§ **Aim A**: Can you reproduce the minor scales guide word for word, starting at "2. The relative-major" and ending at "that shadowy character."?
§ **Aim B**: Can you write the next part of the minor scales guide, picking up right after its final sentence?

§ **Article**:
---
Minor scales explained
Minor scales are the moody, dramatic cousins of major scales. There are three flavors — natural, harmonic, and melodic — but they all start from one simple formula. Learn it once and the darker side of music opens right up.
If a major scale sounds bright and sunny, a minor scale sounds serious, reflective, or even spooky. Most of your favorite emotional songs lean on minor. The trick is that "minor" really means three closely related scales, and they're easier to keep straight than their names suggest.
Learn it by ear
Minor scales click faster when you hear the difference. Keep this guide open and use our free tuner to play and check each note.
1. Natural minor: the foundation
The natural minor scale is the basic one, and like the major scale it's built from a fixed pattern of whole steps (W) and half steps (H) from the root:
Whole · Half · Whole · Whole · Half · Whole · Whole
Start on A and follow W H W W H W W and you get A–B–C–D–E–F–G–A — all white keys, no sharps or flats. That makes A natural minor the perfect first one to learn, the minor-scale equivalent of C major.
2. The relative-major shortcut
Here's a handy fact: every minor scale shares its notes with a major scale. A natural minor uses the same seven notes as C major — it just starts and ends on A instead of C. We call C major the relative major of A minor. To find any natural minor scale, count down three half steps from a major scale's root and start the same notes from there. C major → A minor; G major → E minor; F major → D minor, and so on. Same notes, different home base, completely different mood.
3. Why minor sounds darker
The emotional difference lives in the third. A major scale has a major third above the root (four half steps), while a minor scale has a minor third (three half steps). That one note, lowered by a half step, is what flips a scale from cheerful to melancholy. Minor scales also have a lowered 6th and 7th in their natural form, deepening that shadowy character.
---
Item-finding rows
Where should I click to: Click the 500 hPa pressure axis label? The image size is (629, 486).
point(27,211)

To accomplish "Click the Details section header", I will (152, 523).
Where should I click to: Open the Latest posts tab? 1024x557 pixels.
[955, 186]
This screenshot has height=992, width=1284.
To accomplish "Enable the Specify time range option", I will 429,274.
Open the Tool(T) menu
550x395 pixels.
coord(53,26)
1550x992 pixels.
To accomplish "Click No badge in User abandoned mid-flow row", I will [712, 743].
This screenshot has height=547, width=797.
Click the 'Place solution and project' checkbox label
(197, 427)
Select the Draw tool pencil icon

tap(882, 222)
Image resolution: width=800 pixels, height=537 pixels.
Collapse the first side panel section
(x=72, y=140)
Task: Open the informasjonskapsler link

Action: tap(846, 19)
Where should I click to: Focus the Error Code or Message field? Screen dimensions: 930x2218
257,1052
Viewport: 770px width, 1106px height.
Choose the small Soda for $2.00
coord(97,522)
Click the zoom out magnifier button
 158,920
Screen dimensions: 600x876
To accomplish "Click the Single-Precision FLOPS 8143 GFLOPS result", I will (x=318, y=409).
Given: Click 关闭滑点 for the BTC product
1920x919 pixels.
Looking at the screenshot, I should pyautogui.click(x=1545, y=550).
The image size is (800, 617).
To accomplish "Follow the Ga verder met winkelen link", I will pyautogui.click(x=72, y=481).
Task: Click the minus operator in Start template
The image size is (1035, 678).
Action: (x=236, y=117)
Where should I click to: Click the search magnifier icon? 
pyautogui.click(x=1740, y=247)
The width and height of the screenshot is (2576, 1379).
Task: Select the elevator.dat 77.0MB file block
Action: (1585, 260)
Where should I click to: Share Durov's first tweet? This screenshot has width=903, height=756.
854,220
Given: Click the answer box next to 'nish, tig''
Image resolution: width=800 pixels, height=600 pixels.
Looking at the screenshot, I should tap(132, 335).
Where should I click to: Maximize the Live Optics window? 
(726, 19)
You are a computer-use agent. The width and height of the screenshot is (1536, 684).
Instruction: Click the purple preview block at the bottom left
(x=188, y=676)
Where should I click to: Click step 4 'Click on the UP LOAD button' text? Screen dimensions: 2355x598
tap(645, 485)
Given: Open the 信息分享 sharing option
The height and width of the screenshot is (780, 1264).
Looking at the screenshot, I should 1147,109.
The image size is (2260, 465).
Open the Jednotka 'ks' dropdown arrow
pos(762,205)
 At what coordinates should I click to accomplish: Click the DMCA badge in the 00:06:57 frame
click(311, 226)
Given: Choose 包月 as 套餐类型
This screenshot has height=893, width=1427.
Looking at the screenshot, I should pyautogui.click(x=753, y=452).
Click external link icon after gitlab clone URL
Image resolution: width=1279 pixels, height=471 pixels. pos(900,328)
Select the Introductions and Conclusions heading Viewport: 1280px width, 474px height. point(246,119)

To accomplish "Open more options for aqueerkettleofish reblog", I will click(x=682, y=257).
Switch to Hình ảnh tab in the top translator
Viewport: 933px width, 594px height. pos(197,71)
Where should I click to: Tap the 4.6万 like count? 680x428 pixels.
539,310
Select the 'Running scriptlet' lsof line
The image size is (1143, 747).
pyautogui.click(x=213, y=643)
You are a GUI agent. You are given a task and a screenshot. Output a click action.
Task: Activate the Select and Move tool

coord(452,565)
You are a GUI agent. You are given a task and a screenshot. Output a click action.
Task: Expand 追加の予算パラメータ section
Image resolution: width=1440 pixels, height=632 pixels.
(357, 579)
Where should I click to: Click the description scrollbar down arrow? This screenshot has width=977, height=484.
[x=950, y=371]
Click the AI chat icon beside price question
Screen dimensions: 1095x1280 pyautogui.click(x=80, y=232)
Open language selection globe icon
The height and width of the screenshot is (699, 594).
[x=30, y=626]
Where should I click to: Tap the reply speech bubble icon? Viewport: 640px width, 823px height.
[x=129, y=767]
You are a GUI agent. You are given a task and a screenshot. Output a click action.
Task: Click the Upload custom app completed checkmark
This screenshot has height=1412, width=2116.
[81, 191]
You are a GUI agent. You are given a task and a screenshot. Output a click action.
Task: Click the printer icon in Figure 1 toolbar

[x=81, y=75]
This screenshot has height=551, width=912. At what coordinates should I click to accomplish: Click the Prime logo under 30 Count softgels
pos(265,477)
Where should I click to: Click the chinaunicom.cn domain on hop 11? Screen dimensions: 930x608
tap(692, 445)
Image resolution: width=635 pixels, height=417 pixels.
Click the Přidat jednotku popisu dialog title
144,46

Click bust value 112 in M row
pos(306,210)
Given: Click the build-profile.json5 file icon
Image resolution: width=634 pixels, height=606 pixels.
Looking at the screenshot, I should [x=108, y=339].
---
§ **Task result A**:
2. The relative-major shortcut
Here's a handy fact: every minor scale shares its notes with a major scale. A natural minor uses the same seven notes as C major — it just starts and ends on A instead of C. We call C major the relative major of A minor. To find any natural minor scale, count down three half steps from a major scale's root and start the same notes from there. C major → A minor; G major → E minor; F major → D minor, and so on. Same notes, different home base, completely different mood.
3. Why minor sounds darker
The emotional difference lives in the third. A major scale has a major third above the root (four half steps), while a minor scale has a minor third (three half steps). That one note, lowered by a half step, is what flips a scale from cheerful to melancholy. Minor scales also have a lowered 6th and 7th in their natural form, deepening that shadowy character.

§ **Task result B**:
4. Harmonic minor: raise the 7th
Composers noticed that natural minor's lowered 7th makes endings feel weak — the scale doesn't "pull" back to the root the way major does. The fix is the harmonic minor scale, which raises the 7th note by a half step.
In A: A–B–C–D–E–F–G♯–A. That raised G♯ creates a strong tug toward the A, which is why harmonic minor powers so much classical and dramatic music. It also leaves an unusually wide gap between the 6th and 7th notes, giving harmonic minor its exotic, slightly Middle-Eastern flavor.
5. Melodic minor: smooth it out going up
That big jump in harmonic minor can be awkward to sing or play in a melody. The melodic minor scale smooths it by raising both the 6th and 7th on the way up, then returning to plain natural minor on the way down.
- Ascending (A melodic minor): A–B–C–D–E–F♯–G♯–A
- Descending: A–G–F–E–D–C–B–A (back to natural minor)
So melodic minor is the only common scale that's written differently going up than coming down. That's a feature, not a bug — it's designed to flow naturally inside a melody.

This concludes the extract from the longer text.